| Exercice |
Lisez l'extrait sur le recul de l'argent liquide et répondez aux questions suivantes.
1. Quelle part des paiements du quotidien la carte bancaire représente-t-elle aujourd'hui ?
2. Combien de Français souffrent d'illectronisme ?
3. En Norvège, quelle proportion des transactions s'effectue en liquide ?

Même les achats de quelques euros, naguère apanage des pièces de monnaie, passent désormais par le numérique, y compris pour une baguette de pain. La carte bancaire représente aujourd’hui plus de 62 % des paiements du quotidien. Le cash n’est clairement plus la norme.
Cette transition s’accompagne aussi d’un changement de paysage bancaire. Entre 2018 et 2023, plus de 8 500 distributeurs automatiques de billets (DAB) ont disparu, soit une baisse de 4,6 % rien qu’en 2023. Et si 99,9 % de la population française vit encore à moins de 15 minutes d’un DAB, le recul est particulièrement visible dans les grandes villes, où le numérique est devenu un réflexe.
Le liquide est désormais associé à certaines catégories sociales ou géographiques, plus vulnérables, qui peuvent se sentir marginalisées : personnes âgées, zones rurales, ménages modestes ou ceux des Français – ils sont 13 millions – qui souffrent d’illectronisme.
Le recul du cash n’est pourtant pas qu’une question technologique. Le gouvernement, dans ses discours comme dans ses projets, accompagne et oriente cette mutation. Bruno Le Maire évoquait ainsi dès 2022 une « suppression progressive » du cash d’ici 2027. L’argument sécuritaire était déjà assumé : mieux vaut une transaction traçable qu’un échange anonyme, surtout dans un contexte de lutte contre le blanchiment et les économies parallèles. Gérald Darmanin pousse cette logique jusqu’à son terme : faire disparaître l’argent liquide, c’est selon lui priver les trafiquants de leur carburant.
L’Europe du Nord en pointe
La France ne fait d’ailleurs pas cavalier seul et plusieurs pays nordiques ont depuis longtemps franchi ce cap de la vie sans espèces. En Norvège, moins de 4 % des transactions s’effectuent en liquide ; en Suède et au Danemark, le cash représente à peine 8 % des paiements. Certaines banques n’acceptent même plus les espèces. Les Pays-Bas, la Finlande, l’Islande et les pays baltes, notamment l’Estonie, sont eux aussi très avancés, portés par une infrastructure numérique dense et une culture du paiement numérique.

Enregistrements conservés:
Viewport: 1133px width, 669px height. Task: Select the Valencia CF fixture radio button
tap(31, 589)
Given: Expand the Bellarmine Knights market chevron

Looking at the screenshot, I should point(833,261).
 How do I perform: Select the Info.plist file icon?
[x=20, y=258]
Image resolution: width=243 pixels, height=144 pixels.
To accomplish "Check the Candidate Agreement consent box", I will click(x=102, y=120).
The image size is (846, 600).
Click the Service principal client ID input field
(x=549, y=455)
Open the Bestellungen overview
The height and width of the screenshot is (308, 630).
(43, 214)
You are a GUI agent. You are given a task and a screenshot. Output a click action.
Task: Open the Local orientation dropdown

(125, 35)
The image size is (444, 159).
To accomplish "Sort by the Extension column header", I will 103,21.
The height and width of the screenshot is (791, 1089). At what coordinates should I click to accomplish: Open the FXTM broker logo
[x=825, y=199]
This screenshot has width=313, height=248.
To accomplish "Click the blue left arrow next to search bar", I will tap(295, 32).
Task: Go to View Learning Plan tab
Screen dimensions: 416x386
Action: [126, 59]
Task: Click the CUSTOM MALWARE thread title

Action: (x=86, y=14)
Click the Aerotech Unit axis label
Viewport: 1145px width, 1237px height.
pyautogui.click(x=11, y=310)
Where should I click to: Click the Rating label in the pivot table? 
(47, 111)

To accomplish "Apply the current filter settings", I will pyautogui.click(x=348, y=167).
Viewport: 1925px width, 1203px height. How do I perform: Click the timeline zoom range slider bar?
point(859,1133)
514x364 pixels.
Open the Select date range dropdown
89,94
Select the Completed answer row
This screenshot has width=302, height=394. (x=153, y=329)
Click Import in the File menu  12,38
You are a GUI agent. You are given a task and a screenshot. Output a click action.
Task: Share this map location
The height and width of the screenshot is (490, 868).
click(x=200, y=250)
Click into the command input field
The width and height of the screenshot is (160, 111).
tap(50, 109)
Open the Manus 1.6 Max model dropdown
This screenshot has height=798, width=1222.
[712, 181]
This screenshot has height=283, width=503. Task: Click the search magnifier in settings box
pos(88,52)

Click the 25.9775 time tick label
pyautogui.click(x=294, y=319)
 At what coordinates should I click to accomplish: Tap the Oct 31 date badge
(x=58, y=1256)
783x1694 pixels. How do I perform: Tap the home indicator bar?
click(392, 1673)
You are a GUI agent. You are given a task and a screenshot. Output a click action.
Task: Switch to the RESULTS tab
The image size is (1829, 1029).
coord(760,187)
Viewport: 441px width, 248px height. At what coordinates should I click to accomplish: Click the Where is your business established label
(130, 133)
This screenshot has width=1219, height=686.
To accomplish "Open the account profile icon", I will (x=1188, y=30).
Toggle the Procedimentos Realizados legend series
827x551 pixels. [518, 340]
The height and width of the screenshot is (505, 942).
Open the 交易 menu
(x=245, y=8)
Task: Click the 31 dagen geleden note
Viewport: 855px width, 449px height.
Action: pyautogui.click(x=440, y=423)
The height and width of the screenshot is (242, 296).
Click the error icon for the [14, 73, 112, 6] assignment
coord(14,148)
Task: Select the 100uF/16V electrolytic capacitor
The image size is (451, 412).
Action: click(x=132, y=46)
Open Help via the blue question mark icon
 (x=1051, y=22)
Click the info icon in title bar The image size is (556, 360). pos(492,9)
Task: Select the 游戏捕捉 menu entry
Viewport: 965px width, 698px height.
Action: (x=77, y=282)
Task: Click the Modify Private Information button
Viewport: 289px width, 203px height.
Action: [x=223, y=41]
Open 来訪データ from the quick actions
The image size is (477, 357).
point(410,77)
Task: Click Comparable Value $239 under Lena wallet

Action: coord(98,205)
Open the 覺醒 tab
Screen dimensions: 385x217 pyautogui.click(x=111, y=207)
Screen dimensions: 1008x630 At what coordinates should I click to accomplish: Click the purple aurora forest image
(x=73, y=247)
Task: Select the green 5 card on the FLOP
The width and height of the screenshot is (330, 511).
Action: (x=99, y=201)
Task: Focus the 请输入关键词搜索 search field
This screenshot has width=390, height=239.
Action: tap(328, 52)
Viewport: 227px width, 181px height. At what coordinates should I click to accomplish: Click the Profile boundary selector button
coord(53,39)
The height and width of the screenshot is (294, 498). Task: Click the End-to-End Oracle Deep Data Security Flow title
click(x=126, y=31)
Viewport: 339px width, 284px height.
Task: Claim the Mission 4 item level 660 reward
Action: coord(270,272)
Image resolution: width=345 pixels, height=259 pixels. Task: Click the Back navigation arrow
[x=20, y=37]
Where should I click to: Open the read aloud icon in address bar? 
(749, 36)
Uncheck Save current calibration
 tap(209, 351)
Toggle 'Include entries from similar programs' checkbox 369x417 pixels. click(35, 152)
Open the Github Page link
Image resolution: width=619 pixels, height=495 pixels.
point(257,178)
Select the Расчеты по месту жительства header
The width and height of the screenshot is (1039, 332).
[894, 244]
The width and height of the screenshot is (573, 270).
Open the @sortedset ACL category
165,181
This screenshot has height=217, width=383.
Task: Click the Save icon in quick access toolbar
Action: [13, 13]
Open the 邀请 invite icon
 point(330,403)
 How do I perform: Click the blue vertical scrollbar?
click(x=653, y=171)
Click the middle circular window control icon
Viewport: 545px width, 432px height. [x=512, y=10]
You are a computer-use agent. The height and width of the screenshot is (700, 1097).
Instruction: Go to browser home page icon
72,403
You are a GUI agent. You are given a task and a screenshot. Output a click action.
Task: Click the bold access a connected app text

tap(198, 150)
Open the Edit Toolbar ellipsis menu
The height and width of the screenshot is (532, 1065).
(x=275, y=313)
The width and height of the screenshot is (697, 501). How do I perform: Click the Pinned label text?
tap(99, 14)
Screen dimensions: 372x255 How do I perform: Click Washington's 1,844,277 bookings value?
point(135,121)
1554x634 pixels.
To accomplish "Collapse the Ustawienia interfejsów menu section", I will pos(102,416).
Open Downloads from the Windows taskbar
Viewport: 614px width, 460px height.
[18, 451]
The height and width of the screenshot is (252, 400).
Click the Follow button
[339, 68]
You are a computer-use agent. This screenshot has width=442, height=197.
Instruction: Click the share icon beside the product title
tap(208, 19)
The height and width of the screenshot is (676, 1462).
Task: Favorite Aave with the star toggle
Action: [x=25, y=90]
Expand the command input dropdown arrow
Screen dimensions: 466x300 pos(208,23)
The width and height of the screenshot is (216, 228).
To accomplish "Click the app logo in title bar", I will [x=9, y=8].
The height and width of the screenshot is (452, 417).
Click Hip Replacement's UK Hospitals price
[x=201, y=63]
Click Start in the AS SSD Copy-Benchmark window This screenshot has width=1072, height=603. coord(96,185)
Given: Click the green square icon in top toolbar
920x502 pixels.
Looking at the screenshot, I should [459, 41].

| Corrigé |
1. Plus de 62 % des paiements du quotidien.
2. 13 millions.
3. Moins de 4 % des transactions.